[Interface element records]
——

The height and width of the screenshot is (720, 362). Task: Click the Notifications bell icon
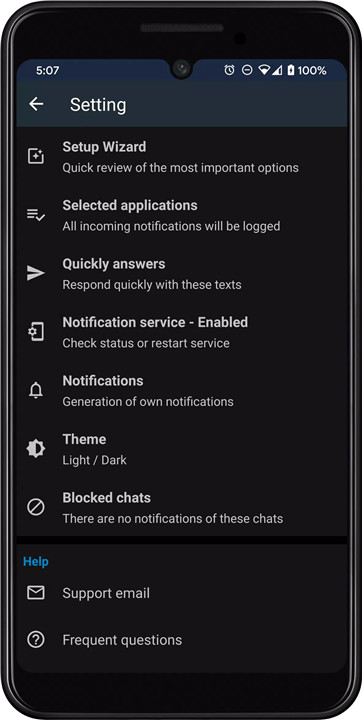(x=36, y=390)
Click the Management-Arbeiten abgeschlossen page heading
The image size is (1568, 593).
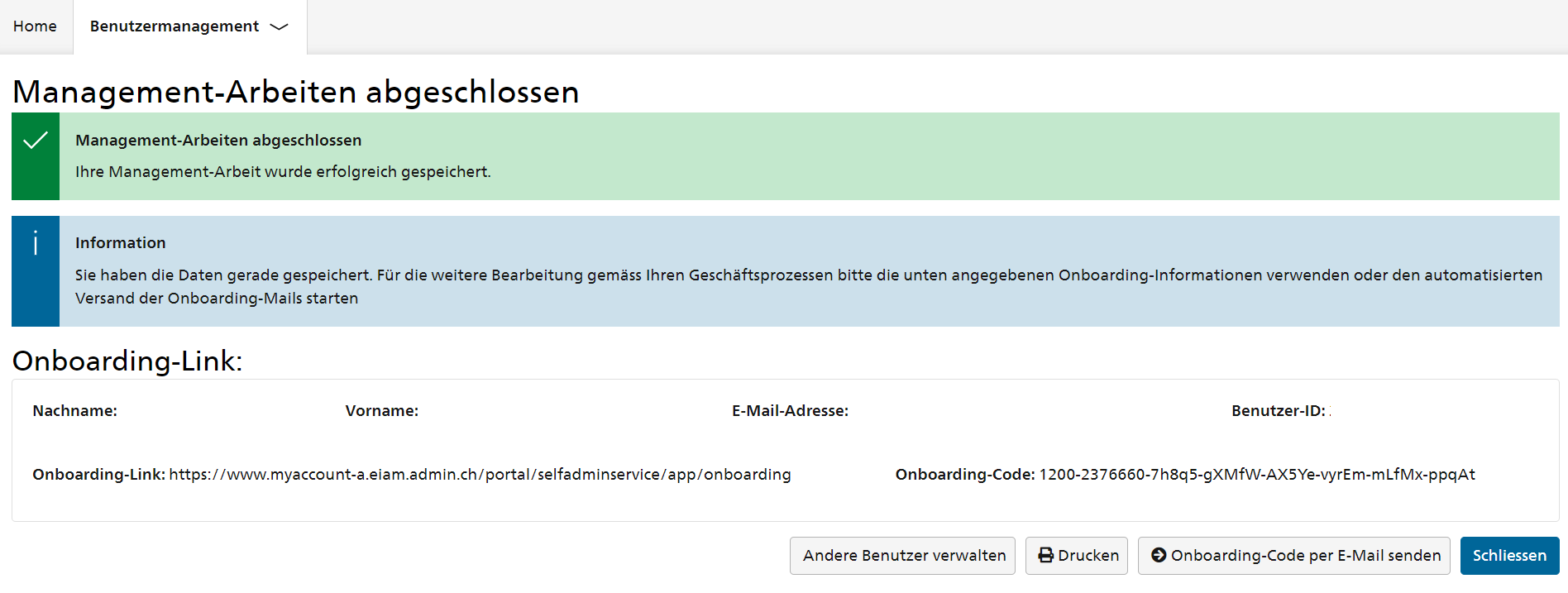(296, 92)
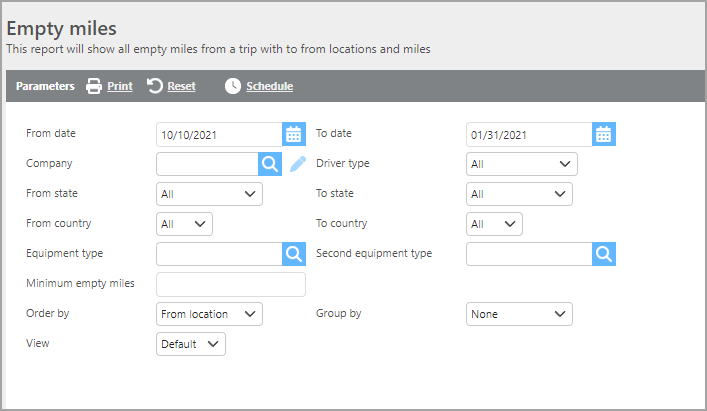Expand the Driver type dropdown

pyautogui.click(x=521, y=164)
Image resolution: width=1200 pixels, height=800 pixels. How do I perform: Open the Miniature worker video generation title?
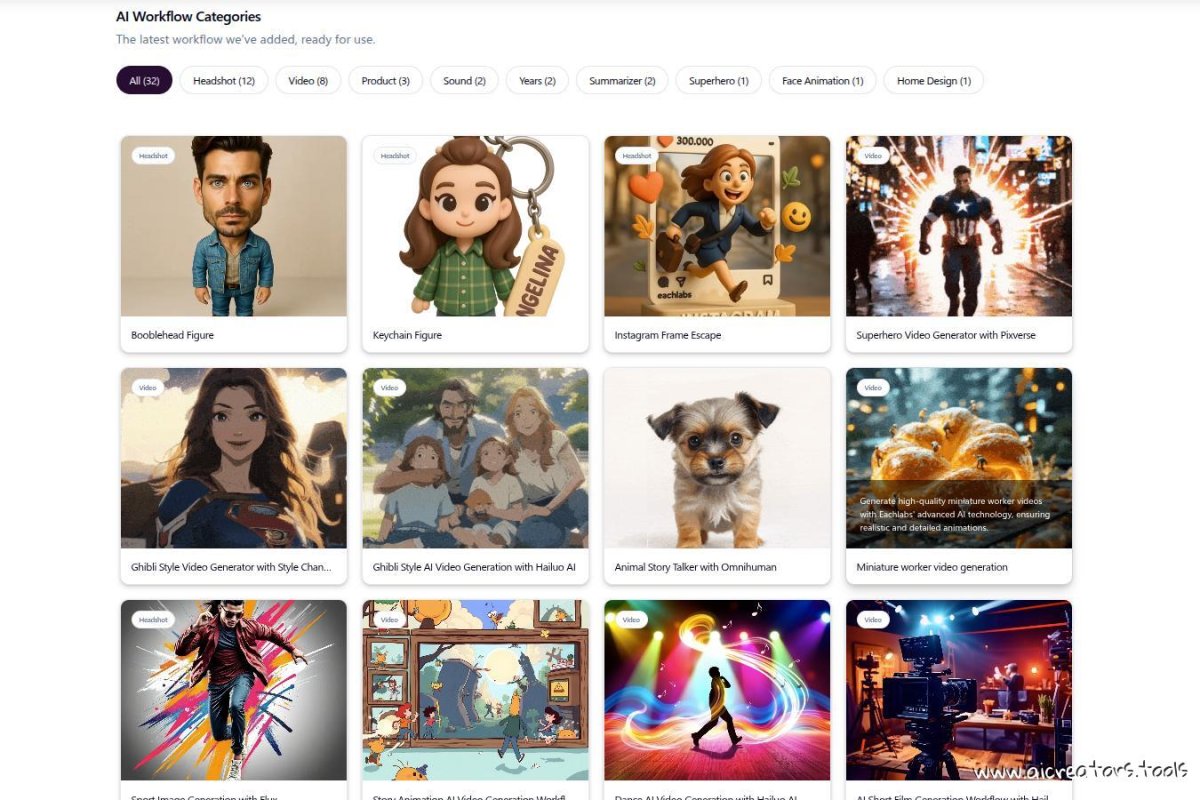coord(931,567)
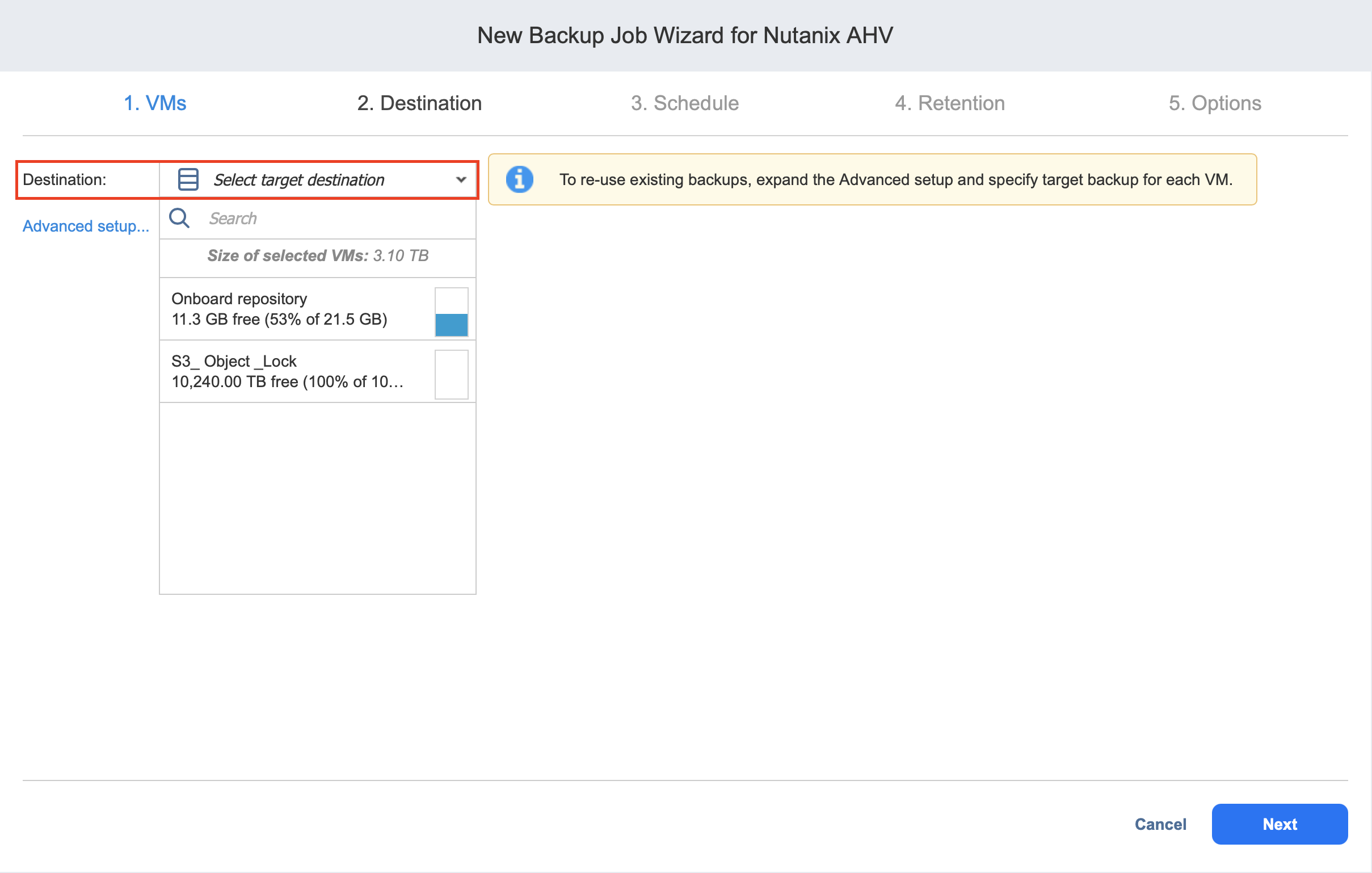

——

### EXERCISE REQUIREMENTS
Collect every line of the data above that contains the word "height".

### EXPECTED ANSWER
The height and width of the screenshot is (720, 362). Task: Click the Notifications bell icon
Image resolution: width=1200 pixels, height=800 pixels. How do I perform: Open the Miniature worker video generation title?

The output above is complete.